The algorithm starts from a single cluster that contains all points.
Iteratively it finds divisible clusters on the bottom level and
bisects each of them using k-means, until there are k leaf
clusters in total or no leaf clusters are divisible.
The bisecting steps of clusters on the same level are grouped
together to increase parallelism. If bisecting all divisible
clusters on the bottom level would result more than k leaf
clusters, larger clusters get higher priority.
New in version 2.0.0.
See the original paper 
Steinbach, M. et al. “A Comparison of Document Clustering Techniques.” (2000).

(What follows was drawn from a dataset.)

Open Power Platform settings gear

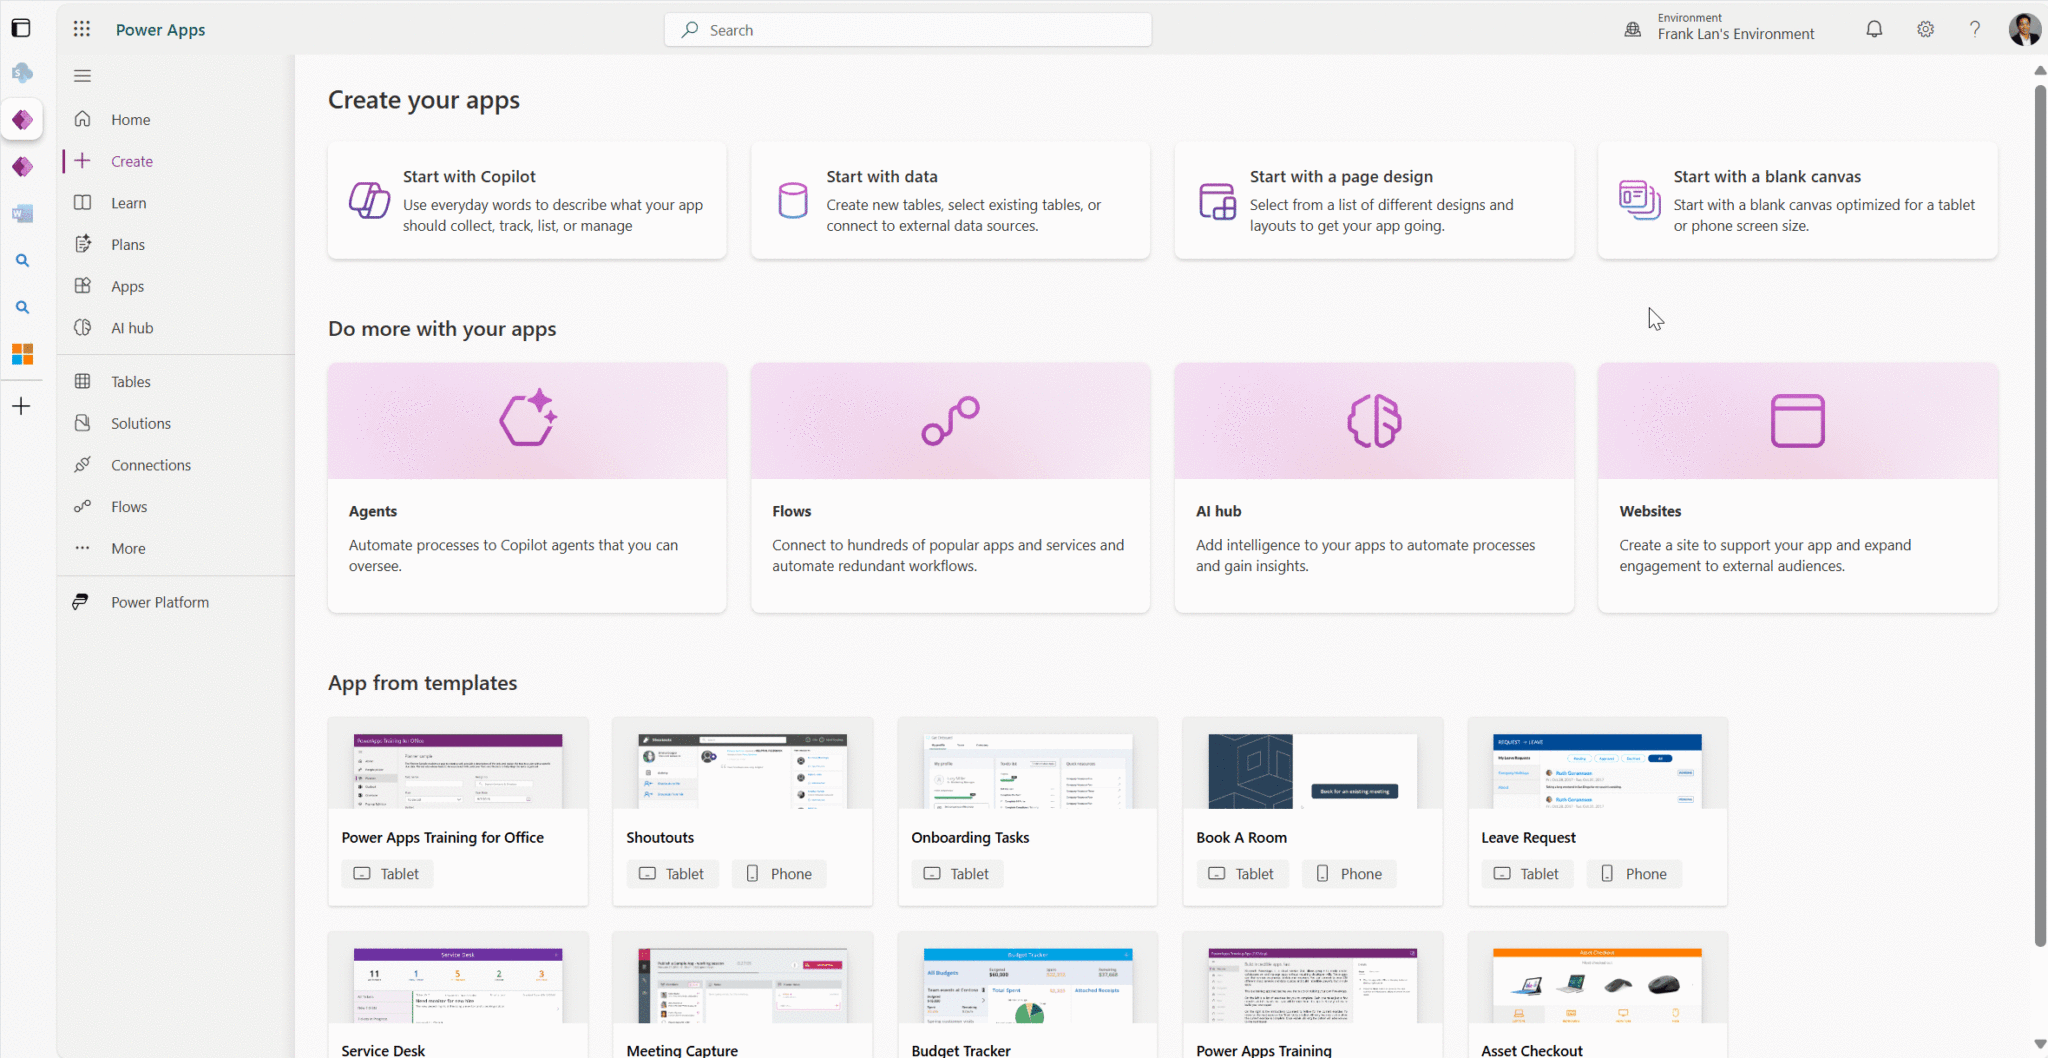[1925, 29]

KDD Workshop on Text Mining, 2000
train(rdd[, k, maxIterations, …])
Runs the bisecting k-means algorithm return the model.
Training points as an RDD of Vector or convertible
The desired number of leaf clusters. The actual number could
be smaller if there are no divisible leaf clusters.
Maximum number of iterations allowed to split clusters.
Minimum number of points (if >= 1.0) or the minimum proportion
of points (if < 1.0) of a divisible cluster.
Random seed value for cluster initialization.
(default: -1888008604 from classOf[BisectingKMeans].getName.##)